Bug 158367

Summary: Xen locks up when running xm create
Product: [Fedora] Fedora Reporter: Ian Anderson <fedora>
Component: xenAssignee: Rik van Riel <riel>
Status: CLOSED RAWHIDE QA Contact:
Severity: medium Docs Contact:
Priority: medium    
Version: 4CC: itamar, lsof
Target Milestone: ---   
Target Release: ---   
Hardware: i386   
OS: Linux   
Whiteboard:
Fixed In Version: Doc Type: Bug Fix
Doc Text:
Story Points: ---
Clone Of: Environment:
Last Closed: 2005-09-16 19:02:58 UTC Type: ---
Regression: --- Mount Type: ---
Documentation: --- CRM:
Verified Versions: Category: ---
oVirt Team: --- RHEL 7.3 requirements from Atomic Host:
Cloudforms Team: --- Target Upstream Version:
Embargoed:
Attachments:
Description Flags
Output of xm dmesg
none
cat /proc/cpuinfo none

Description Ian Anderson 2005-05-20 22:40:30 UTC
From Bugzilla Helper:
User-Agent: Mozilla/5.0 (X11; U; Linux i686; en-US; rv:1.7.8) Gecko/20050512 Fedora/1.0.4-2 Firefox/1.0.4

Description of problem:
Following the instructions at http://www.fedoraproject.org/wiki/FedoraXenQuickstart everything works well until trying to run 'xm create -c rawhide' at which point the machine locks up solid, no crash dump, nothing.  Same problem occurs under both runlevel 3 and runlevel 5 (X).

Version-Release number of selected component (if applicable):
xen-2-20050424

How reproducible:
Always

Steps to Reproduce:
1.Install FC4test3
2.Follow instructions at http://www.fedoraproject.org/wiki/FedoraXenQuickstart
3.xm create -c rawhide
4.machine locks up
  

Actual Results:  Machine locks up

Expected Results:  expect to see the Xen guest OS booting up.

Additional info:

kernel-xen0-2.6.11-1.1323_FC4
kernel-xenU-2.6.11-1.1323_FC4

Asus P4R800vm motherboard, 2.6 GHz Hyperthreading CPU
ATI 9100 IGP chipset

Comment 1 Rik van Riel 2005-05-21 18:36:09 UTC
Did you get any Xen output on the serial console ?
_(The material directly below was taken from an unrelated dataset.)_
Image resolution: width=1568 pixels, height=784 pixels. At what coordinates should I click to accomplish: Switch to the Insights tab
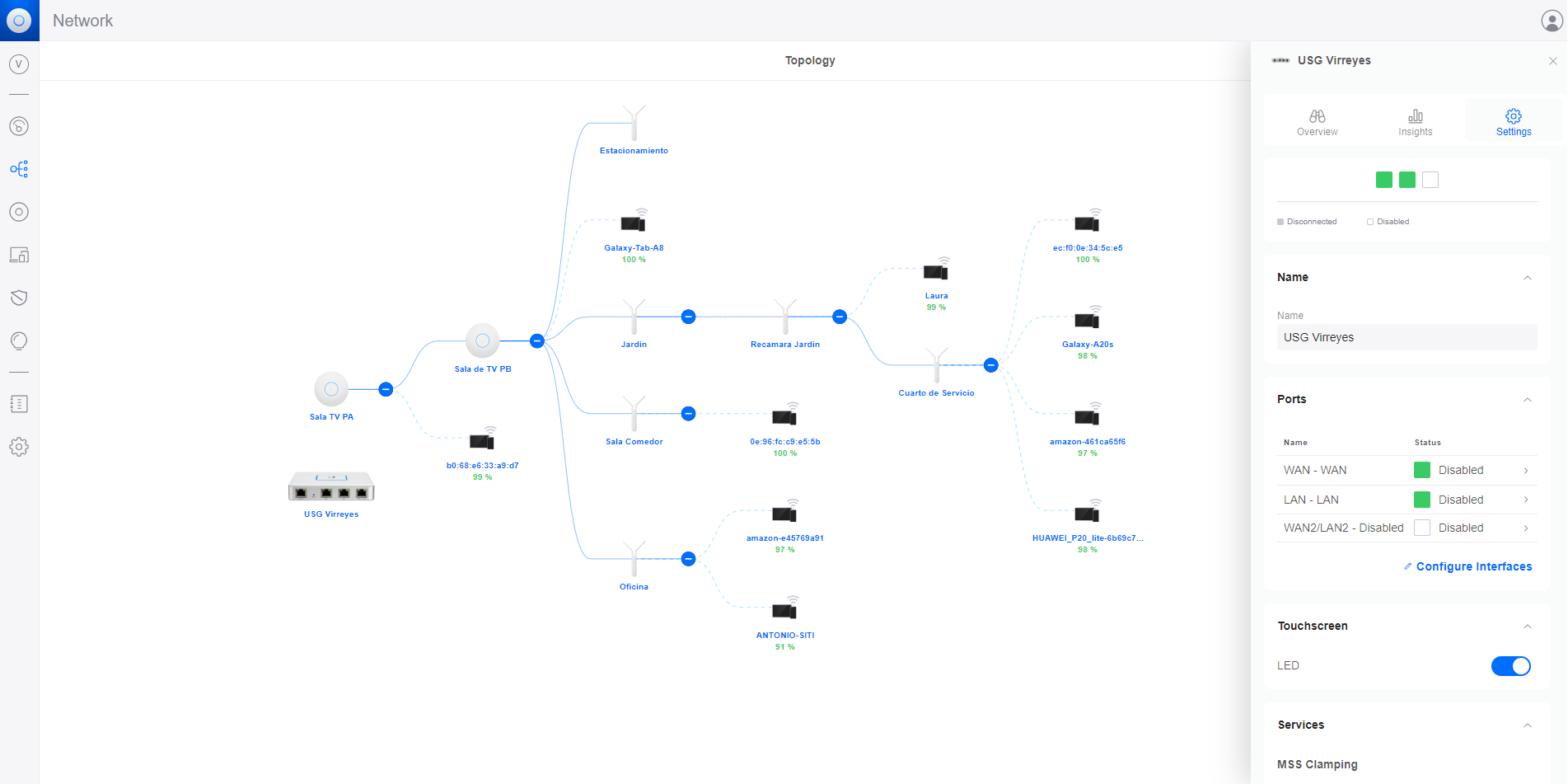click(x=1415, y=122)
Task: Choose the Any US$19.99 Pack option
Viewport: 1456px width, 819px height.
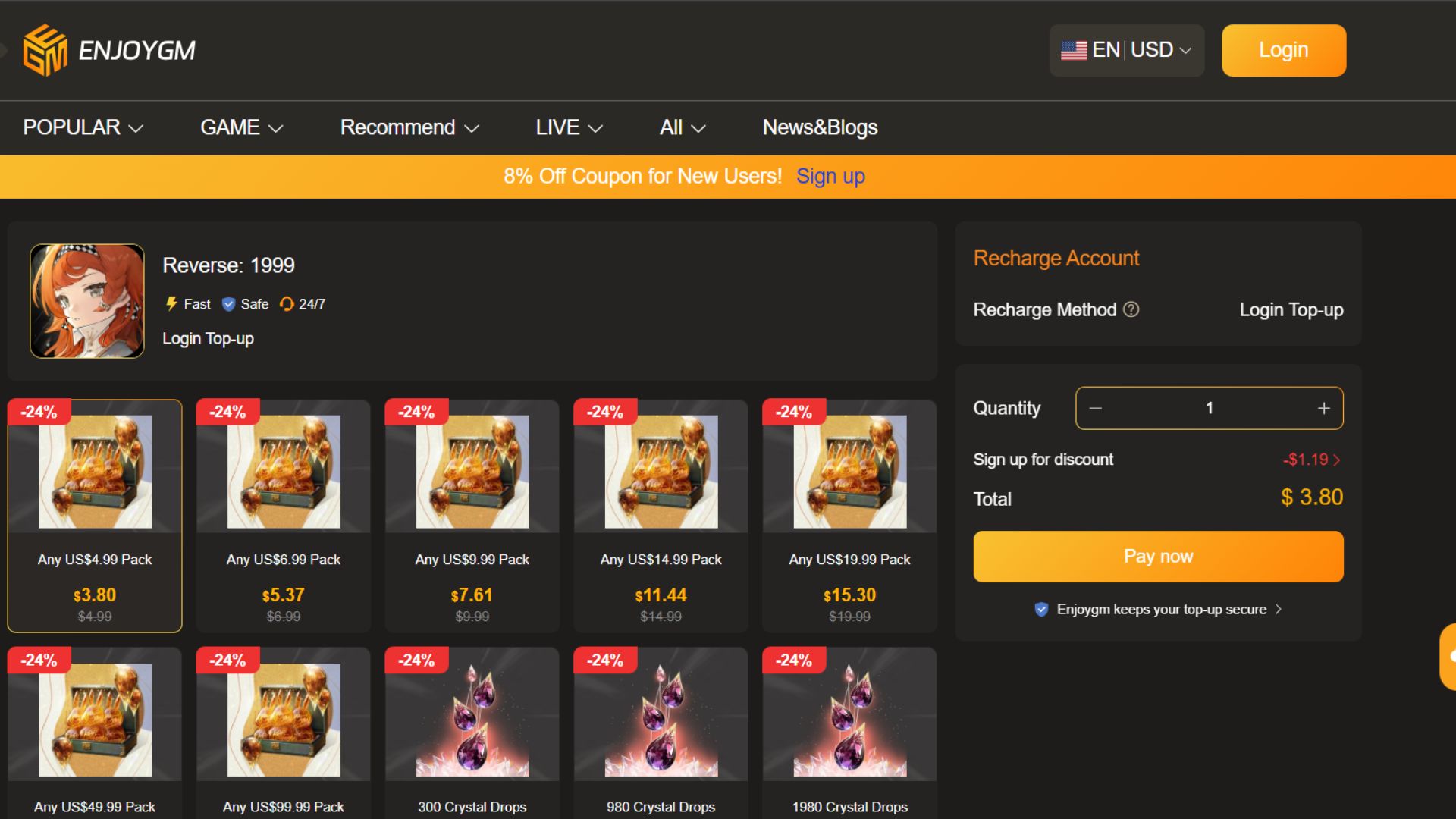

I have Xen running on several systems here, without the problem you are seeing.

Btw, I have the latest Xen RPMs up on: http://people.redhat.com/riel/xen_for_fc4/


Comment 2 Ian Anderson 2005-05-21 20:41:49 UTC
No further output on the serial console.
Looked at the XenDemo CD and noticed that it configures the hypervisor to run
with the noht (no hyperthreading) option.
Tried that option and am now able to successfully boot Xen VMs under both
runlevel  3 and runlevel 5.
noht should be considered for a default xen configuration option.

Comment 3 Rik van Riel 2005-05-21 21:49:48 UTC
Exactly what system are you running on?

I am using Xen with hyperthreading on a 3GHz Pentium IV and it's working just fine.

Also, what output do Xen and xenolinux give?
At what stage in the boot does it hang?

Comment 4 Ian Anderson 2005-05-21 22:53:08 UTC
Created attachment 114679 [details]
Output of xm dmesg

Here is the output from the Xen kernel.  I do not see any messages when the
guest OS is booting and hyperthreading is enabled, I get "Using configfile
rawhide" and then it locks solid.  System is an Asus P4R800vm with an ATI 9100
IGP chipset.  everything is integrated on the motherboard with no additional
PCI cards.  I strongly suspect it is a quirk in the chipset, it did not come
out very long after Intel announced Hyperthreading.

Comment 5 Rik van Riel 2005-05-21 23:02:14 UTC
Btw, do you need to specify the "noht" option on the Xen boot line, or is it
enough to specify that on the domain 0 kernel boot options?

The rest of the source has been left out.